When my kids were school age, a snow storm always began with the hope that Lakeville schools would close. That would lead to cries of disappointment and frustration as they watched the school alerts go from the letter L to N announcing, New Prague School Closed. Not Lakeville Schools however, never Lakeville according to my children. Even more annoying was that they had to go to school knowing their cousins living in New Prague had the day off, but not them.

Finally home from school backpacks were set aside, replaced with the proper outdoor gear required for playing in the snow. The best was when there was enough snow for the plowing professionals (actually our wonderful neighbors) to pile the snow near our house, making the perfect spot for sliding and snow fort construction.

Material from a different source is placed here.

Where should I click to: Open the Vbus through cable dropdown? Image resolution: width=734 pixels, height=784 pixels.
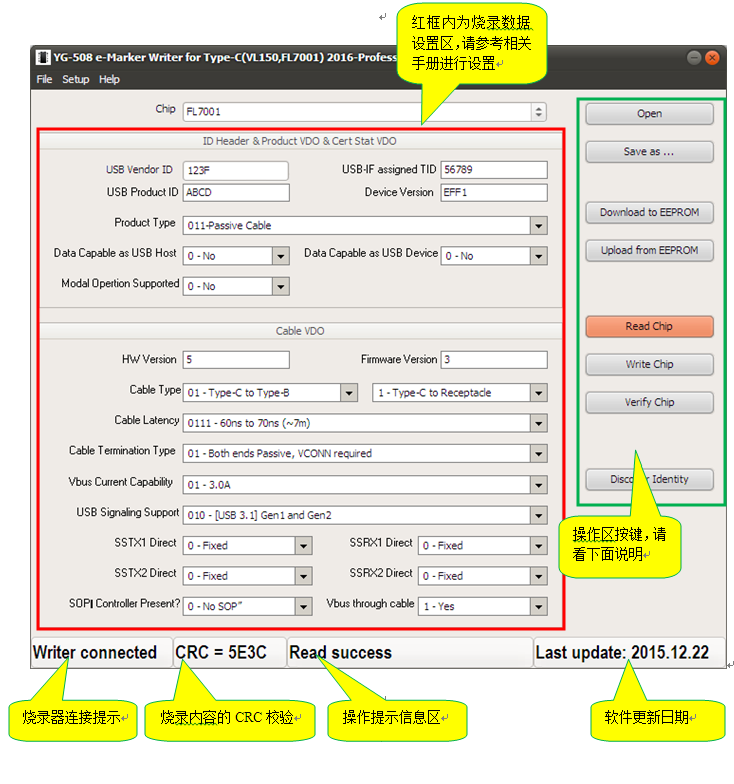tap(539, 607)
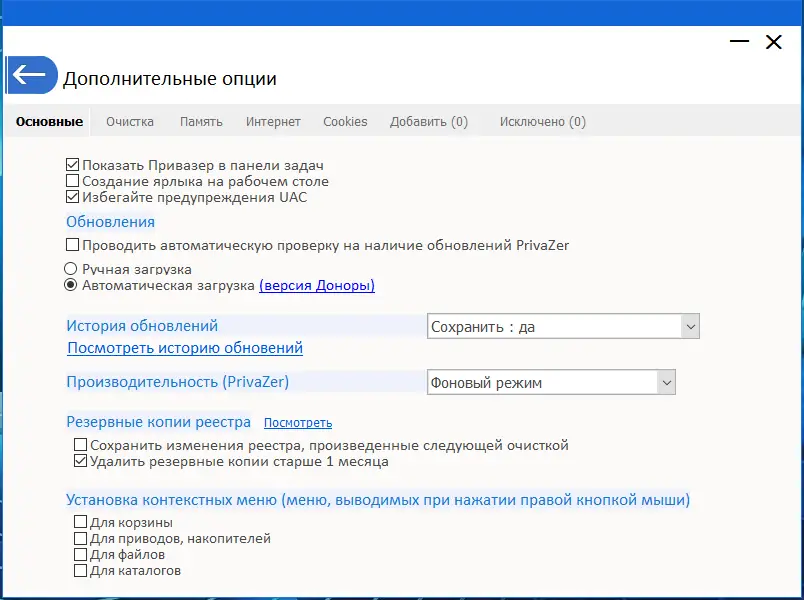Open the Память tab

tap(201, 120)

A picture of Michael that sits on my desk holds a precious memory of him in the snow. The picture was taken a snowy December similar to the one we are having now. My husband was outside clearing snow off the driveway and Michael was with him, as usual. Michael was playing in the snow pile directly in front of the kitchen window, perfect for me to keep an eye on him while I was preparing supper. I remember thinking how odd his bright green wheelchair looked as it sat abandoned next to the snow he was playing in. I hadn’t seen the orange ball of his winter hat pop up and down for a few minutes so I opened the front door and called his name. Out of the snow popped his sweet face all covered with snow. With a big grin he yelled, “Here I am Mom, I’m digging a tunnel.”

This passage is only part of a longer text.